We’ve been talking for years about the fake meat revolution, about how more and more companies and restaurants are trying to recreate the taste and smell experience of a good burger without using a pinch of real meat. Well, that revolution has just gone mainstream.
Burger King, the world’s second-largest burger chain, has just announced that it will be selling a version of its famous whopper with Impossible Foods burgers all over the US. And no, it’s not an April Fool’s Day joke.

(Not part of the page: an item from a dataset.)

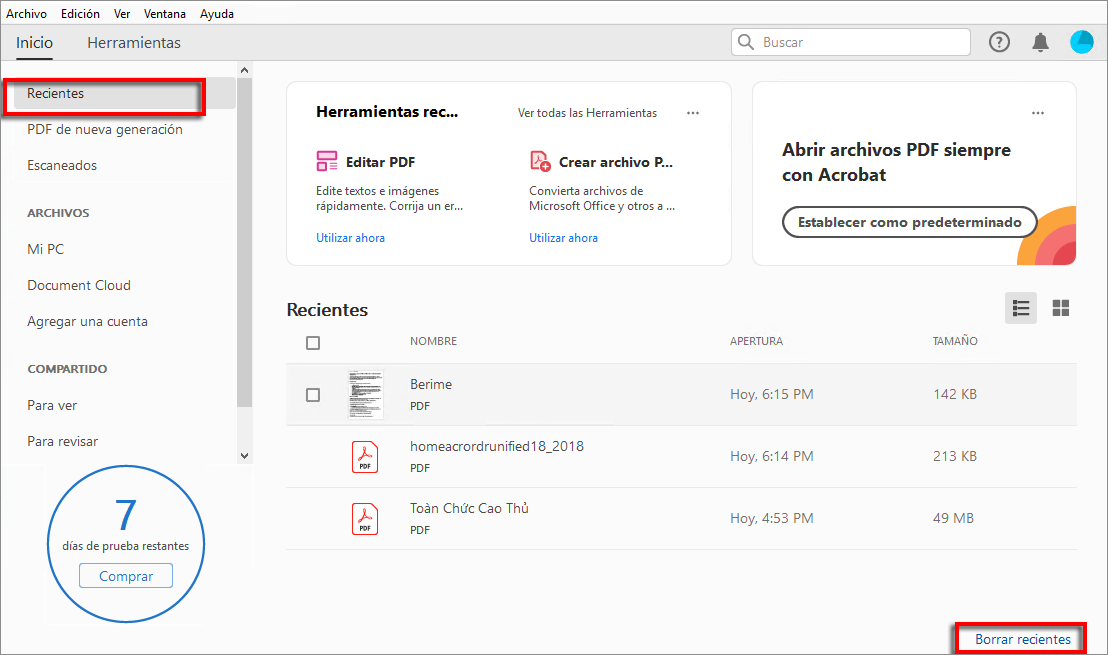Select the Editar PDF tool icon
Screen dimensions: 1108x655
[x=327, y=160]
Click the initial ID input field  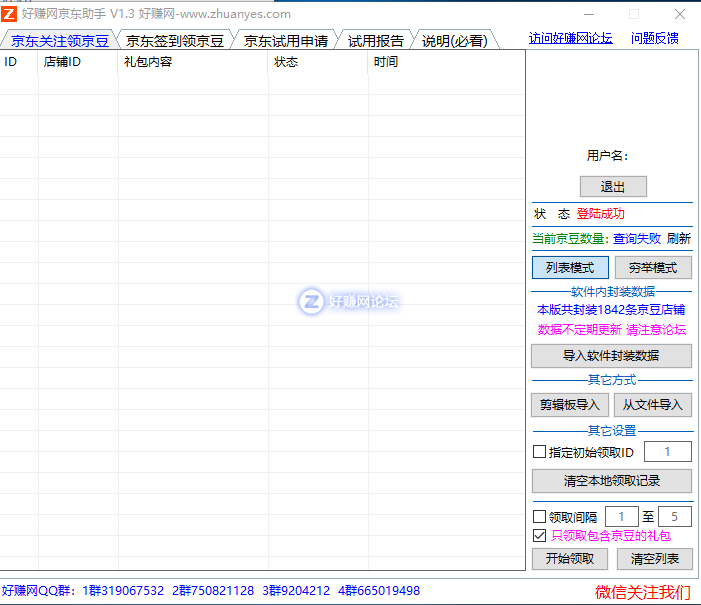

Other fast food chains like Carl’s Jr or White Castel have been trying this type of burger for the last few years (in July 2018 there were more than 3,000 restaurants; about 5,000 when the last version was presented at the last Consumer Electronic Show in Las Vegas), but Burger King’s jump (and its 7,200 stores) is the doorbell that needed the fake meat to show the trend is serious.
The key ingredient of Impossible Foods is soy haemoglobin (also known as heme) and has already been approved by the FDA. This protein is produced naturally in the roots of the soy plant and after recovering it thanks to certain yeasts, it is incorporated into vegetarian fillets giving them a flavor and texture similar to meat (mainly because its biochemical structure is very similar).
But will you notice the difference? More than five years ago, New York Times food journalist Mark Bittman said, “You won’t notice the difference between this and real meat. At least I couldn’t and it’s the kind of thing I do for a living”. Burger King has decided to bet strongly on that idea: the Impossible Whopper is impossible to distinguish from a normal Whopper.
The best thing that could happen to fake meat is that having a hamburger giant like Burger King endorse the product at this level, beyond short-term commercial strategies: it is a boost to this type of product that a few years ago was unthinkable.